Provided entries.
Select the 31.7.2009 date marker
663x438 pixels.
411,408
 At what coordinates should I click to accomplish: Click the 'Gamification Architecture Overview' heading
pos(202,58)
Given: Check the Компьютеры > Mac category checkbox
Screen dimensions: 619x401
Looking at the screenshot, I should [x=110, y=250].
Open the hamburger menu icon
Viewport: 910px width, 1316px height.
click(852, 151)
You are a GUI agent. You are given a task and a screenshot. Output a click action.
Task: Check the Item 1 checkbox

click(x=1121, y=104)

==

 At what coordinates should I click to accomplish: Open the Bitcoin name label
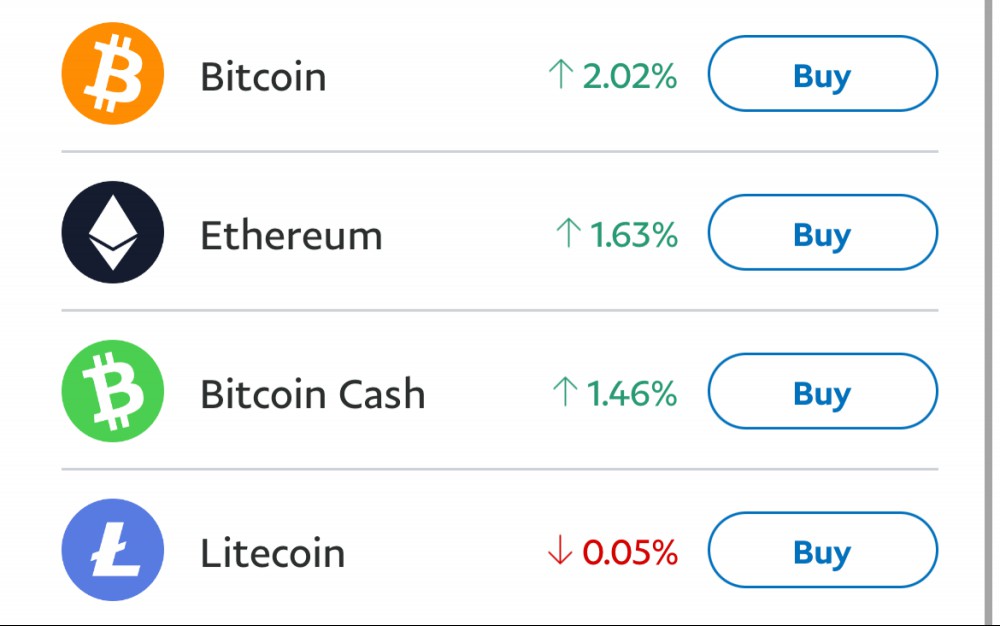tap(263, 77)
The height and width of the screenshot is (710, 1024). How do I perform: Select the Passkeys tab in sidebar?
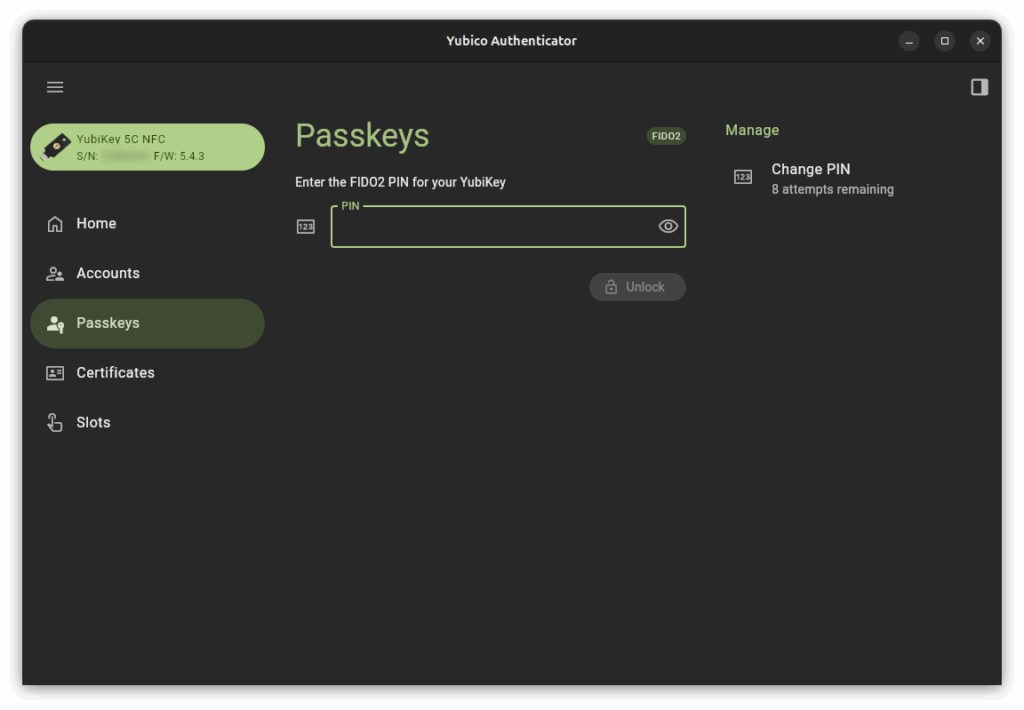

Problem description.
Where a line in the listing above includes the string "Select", copy that line.

Solution to the exercise.
Select the 31.7.2009 date marker
The height and width of the screenshot is (710, 1024). How do I perform: Select the Passkeys tab in sidebar?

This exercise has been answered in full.